It’s today. And it’s always today. Usually I’m so busy planning, coping, doing damage control, and just being busy, that realizing it’s today is like picking my head up out of the debris and blinking at the bright sunlight in confused wonder. I look back at the long, wild journey behind me, and at the long, wild journey yet to come. It’ll keep going, today after today, now after now, until I run out and they cast my ashes to the winds of Agiochook. And still I’ll be traveling, bits of me scattering in a million different directions to become a part of something else.
Those ashes are not really “me” of course. The whole idea of “me” is mysterious. There’s something here feeling, thinking, acting. Cogito ergo sum. But what is it? The “I” that experiences the world does so via this meat-mobile that I drive around. I rely on its senses, its ability to manipulate and cogitate. I could lose an arm or suffer brain damage. There would still be a “me” in here, experiencing the world, albeit not in the same way.
Folks pretty much seem to agree that when the person they’ve known vanishes, as with a radical change in mental state, inability to remember or function, they say that person is “gone”. One can wind up totally incapacitated, bedridden and deprived of one or more senses, but as long as one can still think and communicate, as long as the personality survives, one is still recognized. So at least to the outside world, who I am is a manifestation of the meat-mobile: mostly the brain, but the whole body can contribute to mood and personality. So when this organic vehicle I’m driving breaks down badly enough to destroy all manifestations of my personality, or ceases to run altogether, totally and irrevocably, then I’m gone. Dead. Deceased. Shuffled off this mortal coil, run down the curtain, joined the choir invisible and so forth.

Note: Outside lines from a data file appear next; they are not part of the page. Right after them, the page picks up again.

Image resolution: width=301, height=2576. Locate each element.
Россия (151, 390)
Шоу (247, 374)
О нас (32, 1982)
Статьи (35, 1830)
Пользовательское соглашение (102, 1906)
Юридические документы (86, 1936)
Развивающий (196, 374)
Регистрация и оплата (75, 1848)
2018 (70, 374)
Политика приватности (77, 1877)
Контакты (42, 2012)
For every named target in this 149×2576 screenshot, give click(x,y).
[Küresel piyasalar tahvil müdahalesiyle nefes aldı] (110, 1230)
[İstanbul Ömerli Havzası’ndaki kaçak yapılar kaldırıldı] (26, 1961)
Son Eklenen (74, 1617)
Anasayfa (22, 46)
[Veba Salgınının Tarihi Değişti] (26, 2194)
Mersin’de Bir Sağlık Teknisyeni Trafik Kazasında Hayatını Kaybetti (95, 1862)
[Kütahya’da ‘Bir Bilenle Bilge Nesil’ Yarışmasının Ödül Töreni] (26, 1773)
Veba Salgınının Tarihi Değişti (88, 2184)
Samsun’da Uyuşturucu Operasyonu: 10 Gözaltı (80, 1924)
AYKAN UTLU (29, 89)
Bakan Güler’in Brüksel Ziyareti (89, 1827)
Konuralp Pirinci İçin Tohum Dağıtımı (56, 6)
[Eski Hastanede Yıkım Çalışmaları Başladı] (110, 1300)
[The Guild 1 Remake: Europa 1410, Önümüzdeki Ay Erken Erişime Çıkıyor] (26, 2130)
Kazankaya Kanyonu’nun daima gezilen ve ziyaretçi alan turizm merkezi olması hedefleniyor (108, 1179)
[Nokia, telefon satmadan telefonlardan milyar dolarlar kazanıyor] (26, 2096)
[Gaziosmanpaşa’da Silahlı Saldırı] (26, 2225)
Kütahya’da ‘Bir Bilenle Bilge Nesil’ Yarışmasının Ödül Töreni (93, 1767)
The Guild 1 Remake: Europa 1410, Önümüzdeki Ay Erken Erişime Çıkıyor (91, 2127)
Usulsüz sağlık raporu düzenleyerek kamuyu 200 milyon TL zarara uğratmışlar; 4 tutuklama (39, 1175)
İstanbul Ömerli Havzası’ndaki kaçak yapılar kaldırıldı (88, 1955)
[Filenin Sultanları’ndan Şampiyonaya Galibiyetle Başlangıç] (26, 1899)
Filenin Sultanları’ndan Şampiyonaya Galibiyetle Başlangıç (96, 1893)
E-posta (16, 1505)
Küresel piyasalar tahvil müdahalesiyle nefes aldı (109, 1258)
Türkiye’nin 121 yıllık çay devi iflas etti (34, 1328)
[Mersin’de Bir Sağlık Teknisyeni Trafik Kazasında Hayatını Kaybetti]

We have all sorts of theories and fables about where one goes when one dies. Obviously the physical self is defunct, although many cultures place sacred reverence on the remains, even trying to preserve them as much as possible. Futility. We borrowed all the parts temporarily from the natural world, and when the lease is up, the natural world reclaims and recycles them. Eventually the lease will be up on the planet itself, and the whole shootin’ match will get recycled into drifting star stuff.
But many stubbornly cling to the notion that something else survives–a “soul” that get reincarnated, or goes to heaven–or less pleasant places. There’s no way to prove this isn’t so, and considering the amount of comfort it gives folks, I see no point in trying. Unfortunately, it does lead some believers to make terrible sacrifices in this life in hopes of rewards in the next. I think that’s a shame, but it’s their own business. Unless they use their religious convictions to terrorize others, especially children, with threats of Hell and the like. They can claim that I’ve got no right to interfere with their beliefs, but that sort of abuse is a violation of my beliefs, and I’ll speak out against it every chance I get.
It seems to me that anything you could possibly call a “soul” can’t possibly exist without a physical vehical to support it. This “me” that is aware, that thinks and feels, is utterly dependent on my organic parts. In fact, every day for several hours I become totally divorced from reality. I experience things that aren’t real (at least as I define reality) and have little control over what’s going on. There’s still a “me” having these dreams, and I suppose, when I’m not dreaming I am completely unconscious. I can’t say, since by definition, I’m not aware. My brain ceases to manifest a “me” that can be aware. Seems to me that when the body does its ultimate shut-down, no reboot possible, there can’t be a “me” anymore, either. It’s like asking where the picture went when the projector shuts off.
I’ve been asked how I can stand the idea of death being the absolute end. What’s to worry about? I won’t feel anything–no pain, no suffering–I won’t care or know. This has the effect of making each of these todays that I have at my disposal all the more precious. There’s a limited number of them. Got to make the best use I can of them.
And since only thing that will survive me are the effects I’ve had on the world, I do as much as I can to be a force for good. Every kindness, every accomplishment, has a ripple effect. The more positive stuff I can get rolling, the better. It’s easy for an atheist to live in a world without the reward of Heaven or the threat of Hell. One simply needs to embrace each day as an opportunity, and choose one’s actions based on wisdom and compassion.
Of course, if it should turn out that I’m mistaken and there is an afterlife, I’ll just have to trust that a life based on wisdom and compassion is sufficient to any God or dharma that judges me. If not, then they aren’t worth my worship anyway. I’ve lived a good life and no regrets.
So it’s today. It’s now. What is the best way to make use of it?